I don't understand why you are so concerned with comfort. Do you ride a lot of park sitting down, or bomb stairs like you are riding a la-z-boy? Remember plastic BMX seats from the 80's?


----------



## Leethal (Feb 5, 2004)

If your worried about bending rails get the Macneil system.

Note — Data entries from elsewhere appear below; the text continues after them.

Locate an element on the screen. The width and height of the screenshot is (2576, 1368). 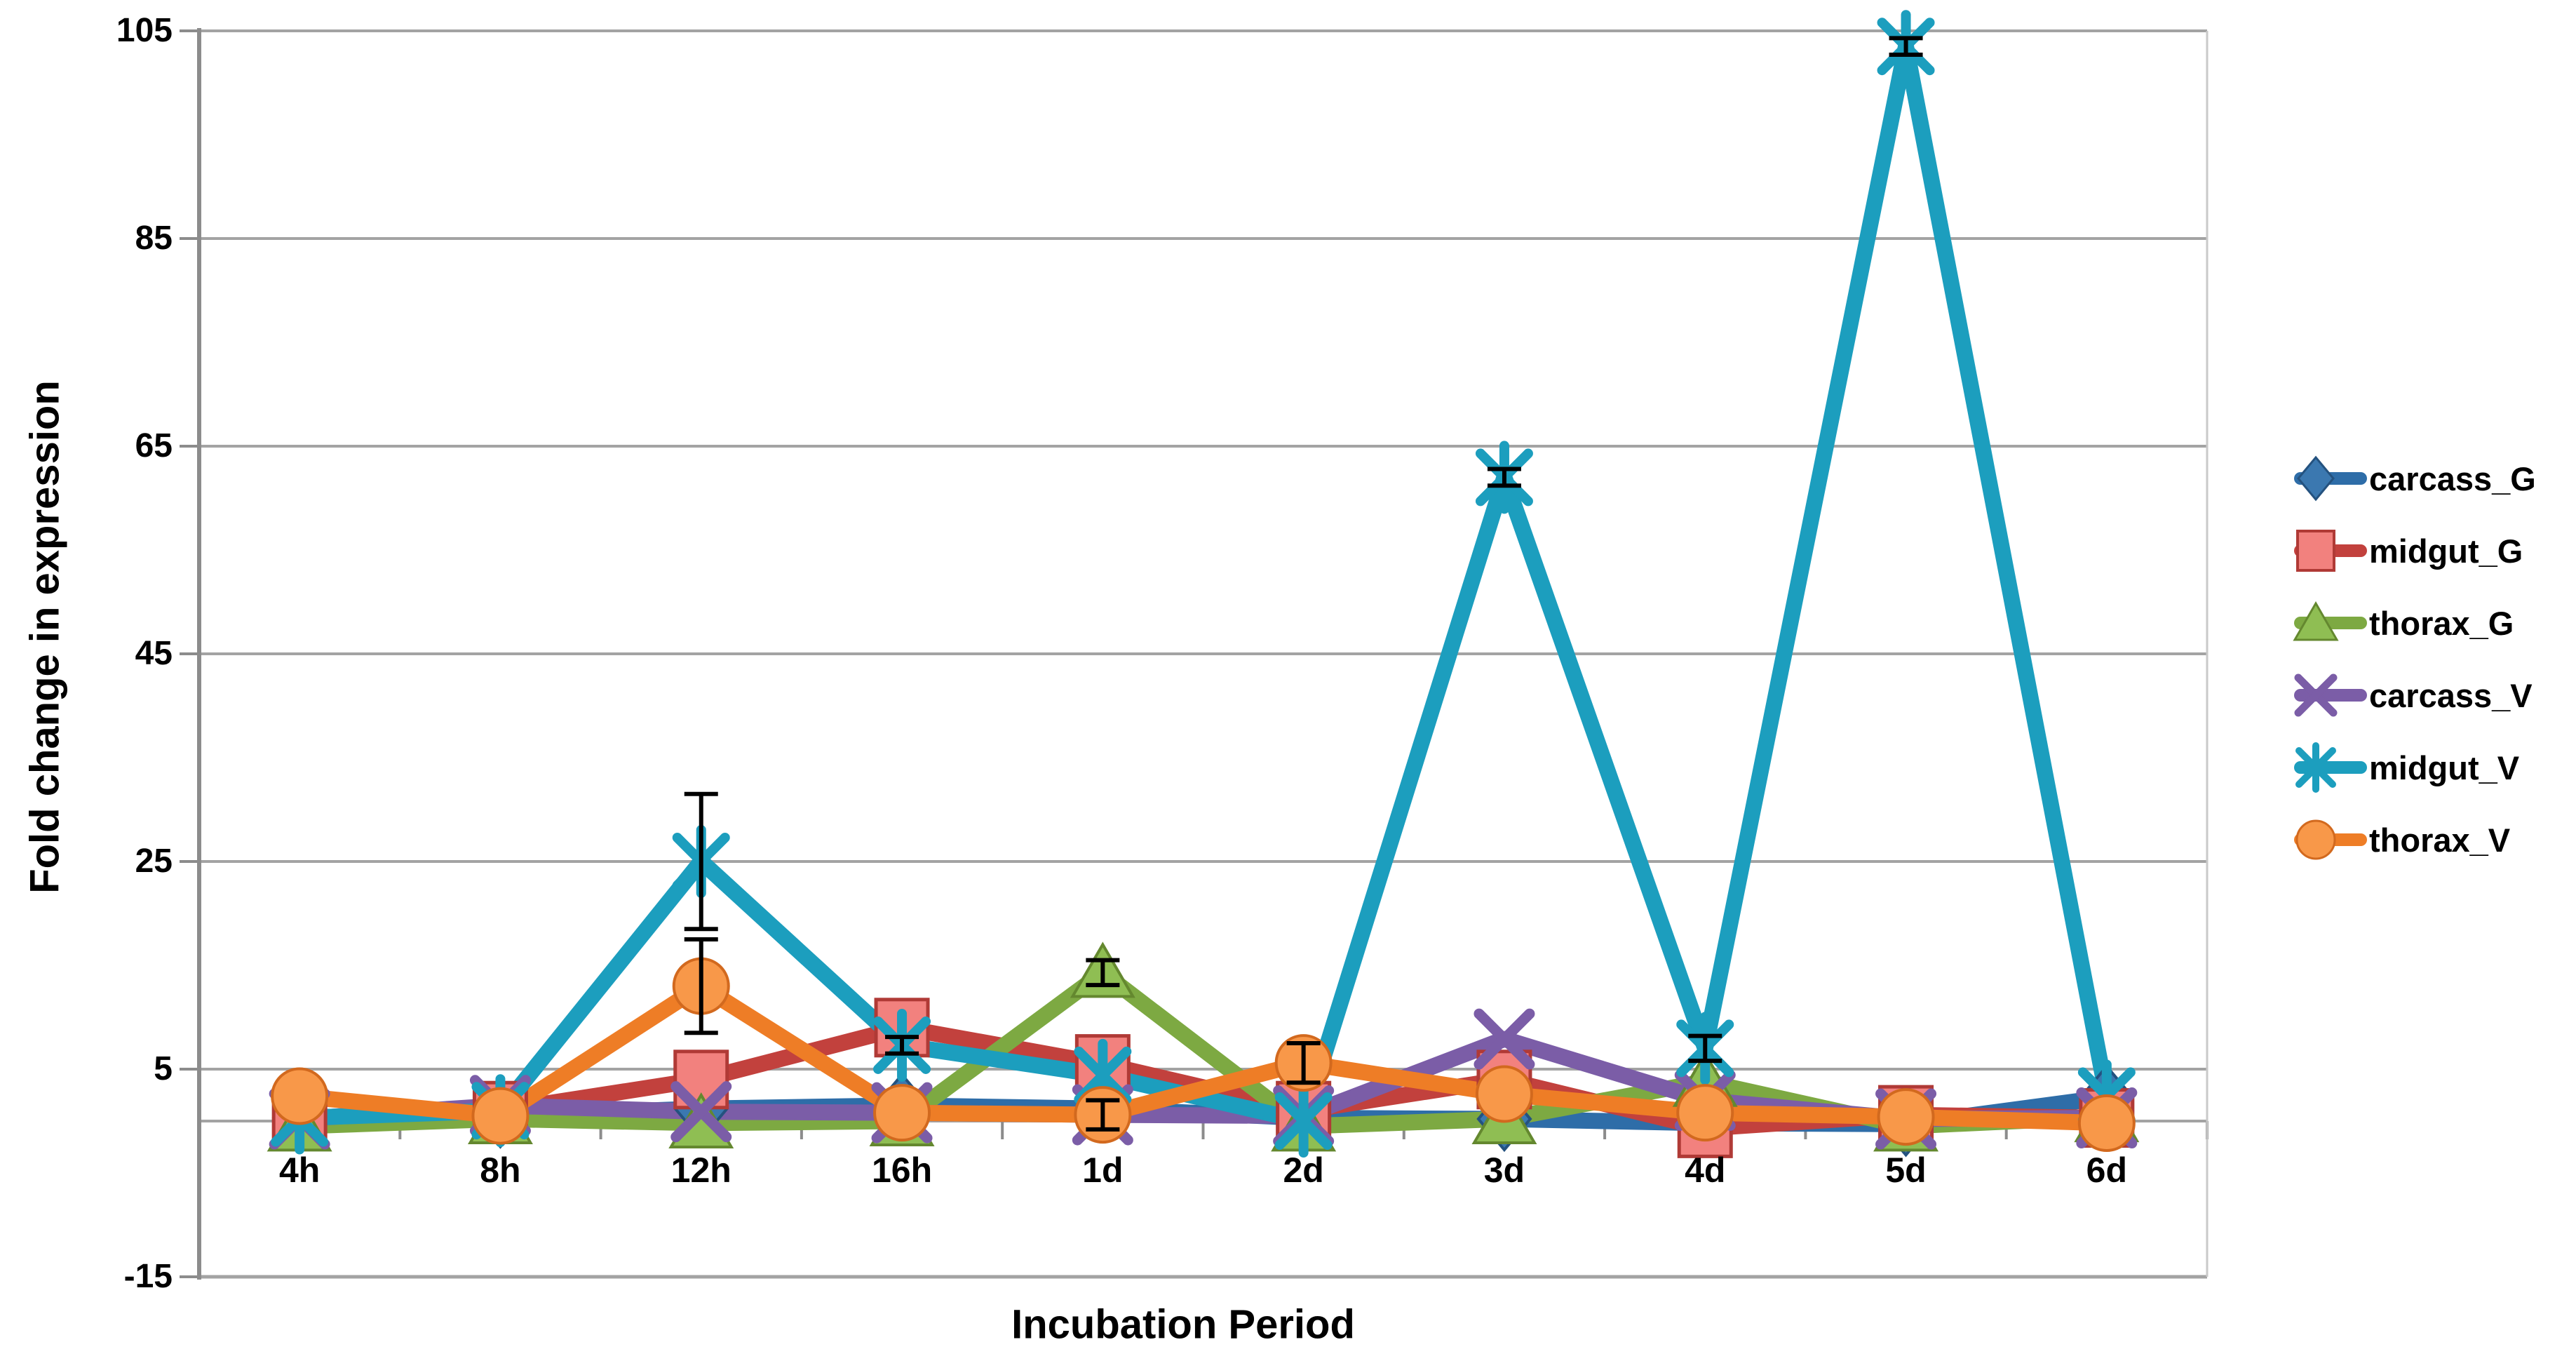
x-tick-label-4d: 4d is located at coordinates (1706, 1171).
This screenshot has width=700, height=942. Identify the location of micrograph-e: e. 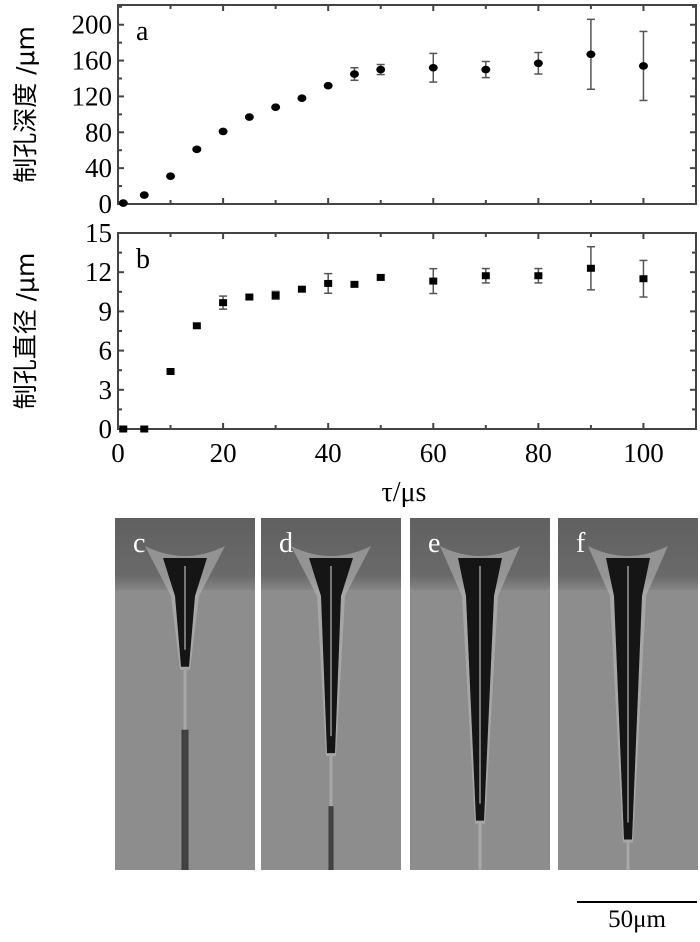
(480, 694).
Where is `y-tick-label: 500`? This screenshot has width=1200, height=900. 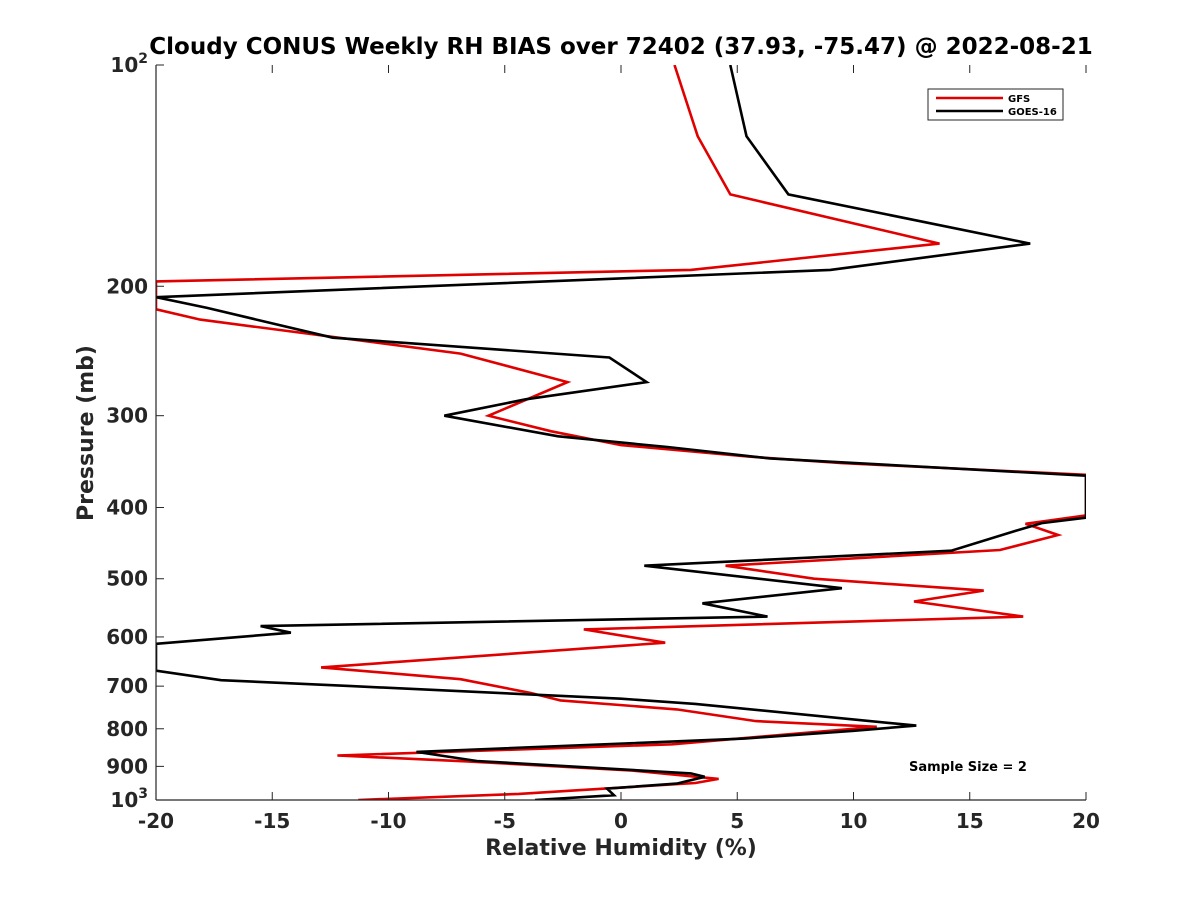
y-tick-label: 500 is located at coordinates (127, 579).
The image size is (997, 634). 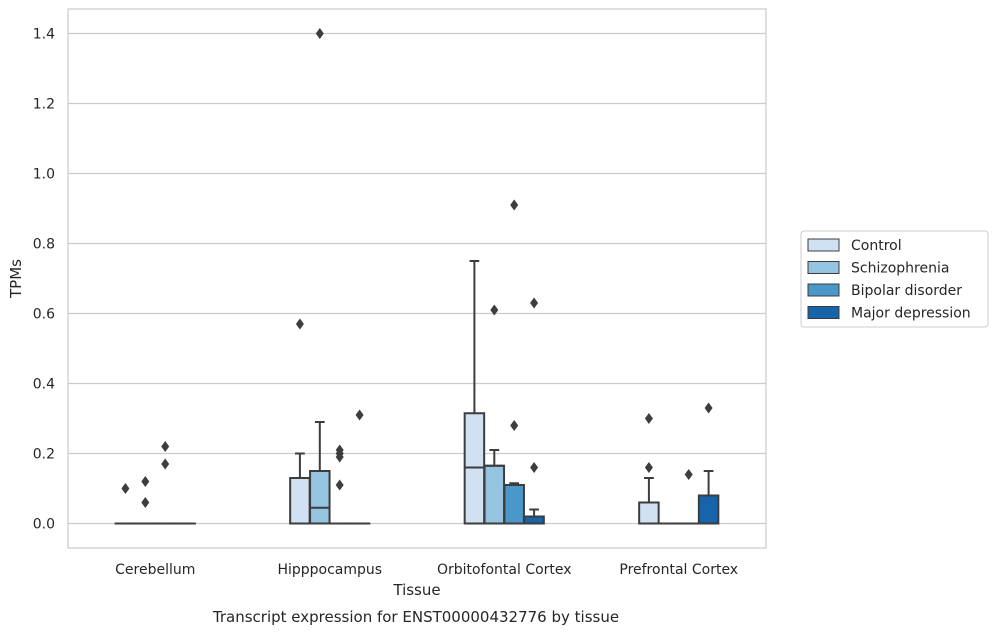 I want to click on y-tick-label: 1.2, so click(x=44, y=105).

If your looking for comfy and durable witha conventional set-up check the Shadow Conspiracy Crow

www.unionstreetbikes.com


----------



## Str8NoobYo (Aug 3, 2006)

pretty much i ride 5 miles to my local park, and soon to be the same distance to work. and at 6am im not really standin up crankin it to work ya feel me? i just need something that will be comfortable but not to big... i was just wondering if anyone had a good seat they rec. 
but thanks leethal im going to look into those seats.


----------



## snaky69 (Mar 8, 2005)

I kinda like my kona dirt jump saddle back when the kona hadn't been stolen.


----------



## Epschoenly (Jan 25, 2006)

Srry Str8, I didn't expect you to be commuting on this bike, guess y'aint got a car. Pretty much any BMX seat will work, most of them are pretty well padded. I run a no-namer, works fine.


----------



## BikeSATORI (Mar 20, 2004)

exactly what Leethal said... I've got the shadow slim on my slope bike, and once broken in, it's not bad, but they start of pretty firm.
And I've got the Macneil SL on my street rig, which is also pretty firm but fits and feels nice.... 
that said, I'm a rather skinny dude, you'd probably want to check out the Macneil Fat Capital instead of the SL. 
actually, when commuting long distances or riding XC, I gotta have the seat with the hole or dent in the middle, man, I can just feel the prostate buzz when riding long distances while sitting down on either of the above mentioned bikes.


----------



## Str8NoobYo (Aug 3, 2006)

well i do have a car, but its a 99 cadillac deville and gas is killin me. but i just got back from my fav. LBS and ordered my e13 bash guard and another k-rad tire and bought a shadow seat... its exactly what i was looking for. perfect size and comfort compared to the banana i was tryin to ride on. thanks for all the help guys!


----------



## Aaron D (Dec 14, 2005)

i have a marzocchie (velo) seat ultra sweet on my DH

and a gt launch pad from academy for $9.95 on my P1


----------



## RomSpaceKnight (Aug 16, 2006)

*Ti*

I love my Bontrager Ti railed saddle. Got 2 in fact one for my Devinci Taos and one for my road bike.


----------



## hofferfish (Feb 5, 2006)

RomSpaceKnight said:


> I love my Bontrager Ti railed saddle. Got 2 in fact one for my Devinci Taos and one for my road bike.


 talk about a banana seat


----------



## rush340 (May 22, 2006)

sdg big boy saddle

http://www.ride-this.com/SDG_Big_Boy_Saddle_04-020310068.html


----------



## derfernerf (Jun 25, 2006)

you should of got one of those "old school" seats with the springs in the back...haha


----------



## carbuncle (Dec 9, 2005)

WTB Speed V: tough, cheap, durable and comfortable too. Every one of my bikes has one on it, from downhill to commuter to trailbike to park bike.


----------



## Z1bomber (Dec 1, 2004)

i use a demolition seat on my bmx

its pretty big and well padded


----------